"I'm bored," sigh. Saying this is almost as necessary as breathing for kids. Instead of a reciprocal complaint I decided to plan some fun summer activities for my children to fill their weeks off from school. We had a jump start this year and took two weeks of vacation beginning the Sunday after school let out the previous Friday. But now boredom has poked its eyes into our lives and threatened to stand firm in the hearts of my children if I did not offer something other than swim team and short chores to preoccupy them.
Ideas to Beat the Summer Boredom Blues
Plant a Morning Glory and Sunflower House
Yes, it is July and the temperatures have been 100F +, but these two flowers grow so quickly and are easy to care for. I dug four shallow holes and placed a wooden 2x2 about 6 feet long into each. Next, I leaned them against each other and tied them together to form a pyramid shape. Then, we dug a small trench (basically just pull up some of the sod) around three sides of the pyramid. Next, scatter seeds for the flowers in the trench. Sprinkle a bit of potting or top soil over the seeds and water. Keep water each morning and evening (as needed) and soon the plants will be sprouting. You can over more climbing support by tying twine between the poles. By the end of the summer, you should have a nice spot. The flowers will last into fall.
Visit a Cavern
Where can you go to cool off in the summer besides the pool? Underground! Caverns are fascinating for children and not only do they offer spectacular structures to see, they are chilly. Most have a constant underground temperature of 55F. I would take that over 90-100F any day.
Picnics are fun and visiting parks are highly entertaining. Unfortunately, my children seem to complain about the heat and the bugs not long after arriving at a park in the summer time. My solution is to have a breakfast picnic and enjoy the park before it is crowded and too hot. Pack some jam filled muffins, boiled eggs, fruit and iced lemonade.
Daytime Pajama Party
We do not often allow our children to spend the night at others houses or have children over to stay but do make an occasional exception. Another way to do a 'slumber party' is to have friends over during the day to do what you might normally do at a sleep over: wear your favorite pajamas, have snacks, play games, and watch movies.
Make Watermelon or Lemon Ice
There are all kinds of recipes for either of these on the internet. Children will spend time helping make the treat, then clean up and make some lemonade or watermelon limeade to enjoy while waiting for the frozen treat. Another thing they could do is write a 'how to' from memory while they are waiting. Then see how close they were to the actual directions.
Around my home town there are a few pick your own orchards. In July they offer cherry, blueberry and peach picking. Most open early, around 8 a.m., so you can go before it is too hot. Once home make some preserves or a pie together. Most preserves you don't need to have special canning equipment for just keep in the fridge and use within 3 weeks.
Make Sidewalk Chalk
Here is a recipe I found but I am certain you could find more. Use it not only for the sidewalk or driveway but to make a masterpiece on paper.
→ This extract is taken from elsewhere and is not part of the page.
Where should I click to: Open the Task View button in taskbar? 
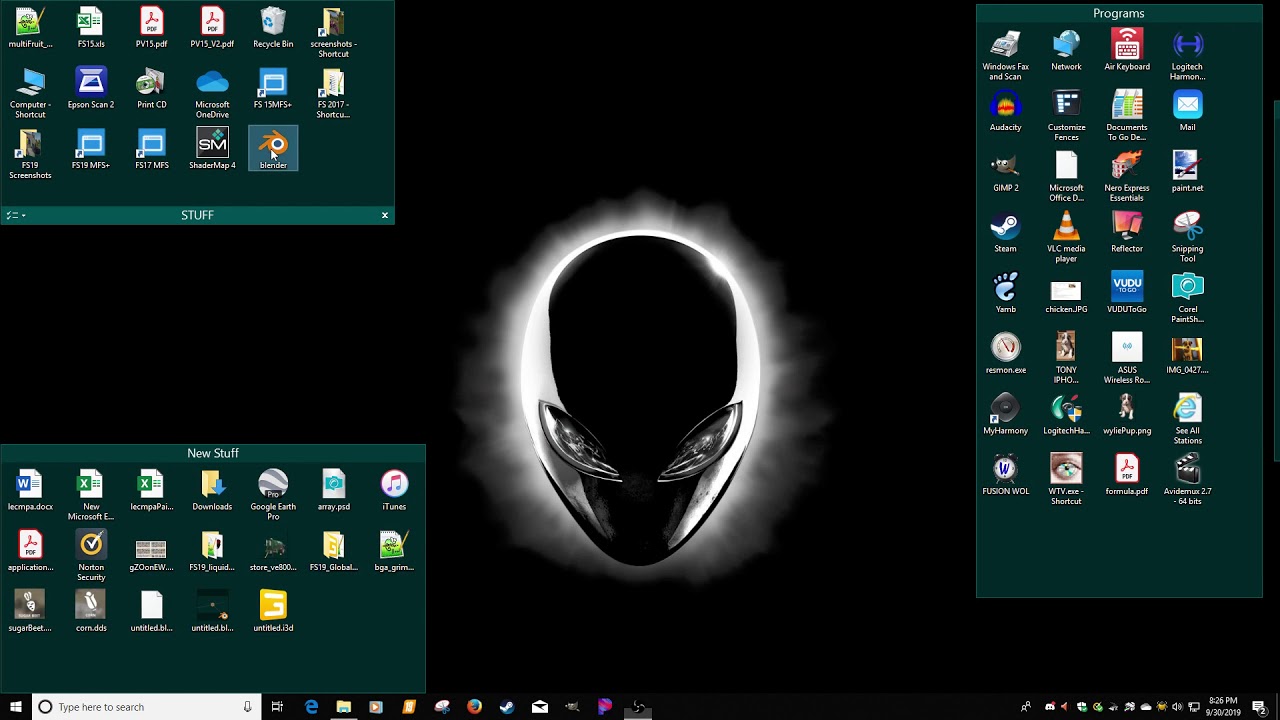[x=277, y=707]
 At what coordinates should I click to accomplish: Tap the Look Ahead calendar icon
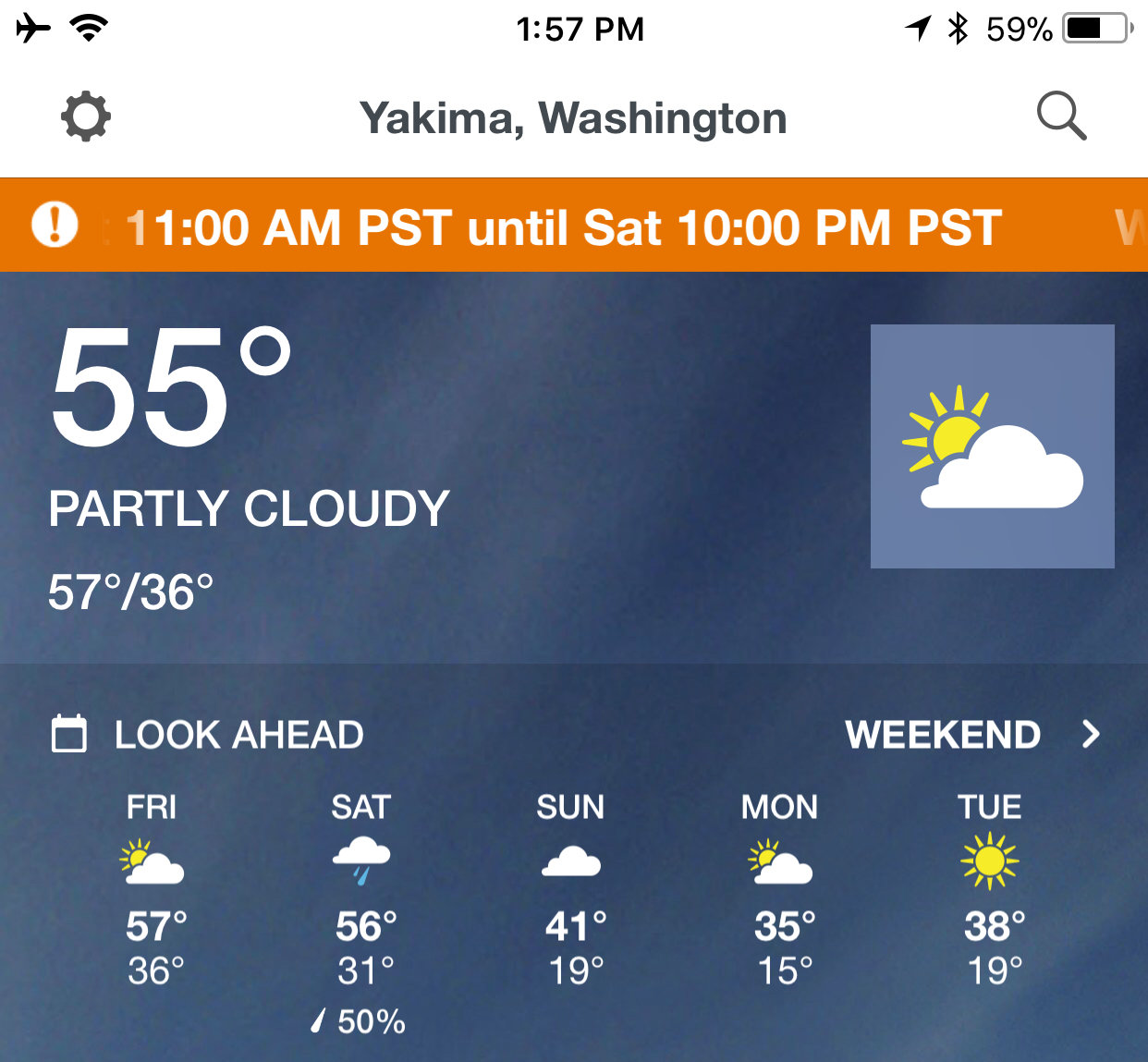click(69, 734)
This activity could be related to art museum visit.
Participate in Reading Challenges for Children
PBS has a reading challenge this summer that provides any child participating with a 44% discount coupon for Barnes and Nobles. I have not participated in many of these in the past because most offer a free book and the books have been ones my children are not interested in. I thought this was a nice 'prize' for their reading. Another thing you could do is visit either Barnes and Nobles or Borders story time. Check for availability near you.
Some of the theaters in my area provide $1 and even free family movies once a week. Often my children have seen what is showing but not always. Even if they have seen a movie that is offered, they really enjoy going to see it on the big screen with some popcorn. The theater is cool inside and provides some inexpensive entertainment.
Trip to Museum or Historical Site
Yes, most of you already have this on your summer list to do, but these trips can be made more exciting and educational. Choose a topic that your child will be studying at school this fall to give him a head start. Find books that are related and read before taking the trip. Also, plan a scavenger hunt. These are simple such as finding a list of items. You could also make a word search of the things on the scavenger hunt list.
Shirts (and onsies for babies) can be bought new or purchased from a thrift store. Even use an old favorite that you might have tossed due to stains. There are some great videos found on youtube as well as written instructions online for tie dying. You could even make your own natural dyes.
Camp Out, In Your Backyard
My children always want to go camping. If you can't take the time or don't want to, pitch a tent in your back yard. If you aren't able to make a fire, just broil some hot dogs and pop some popcorn to enjoy. Tell some stories and watch the night sky.
Finally, have your child keep a picture journal. I have been taking pictures (even of every day ho-hum events) and have my children choose one picture each for a week. Then they write about the picture, usually three paragraphs: one for what happened before the picture (minutes, hours or days), one for just what is pictured, then one for what happened after the picture (again, minutes, hours or days). At the end of the summer we will put these all together and each child will have a keepsake of his summer. There are some neat websites that allow you to put an album together and have printed in hardback for a fancy touch. It can be treasured for years to come as well as used as a show and tell item for the new school year with new friends.
Add your ideas and favorite summer activities in the comments. Enjoy your summer and enjoy your family!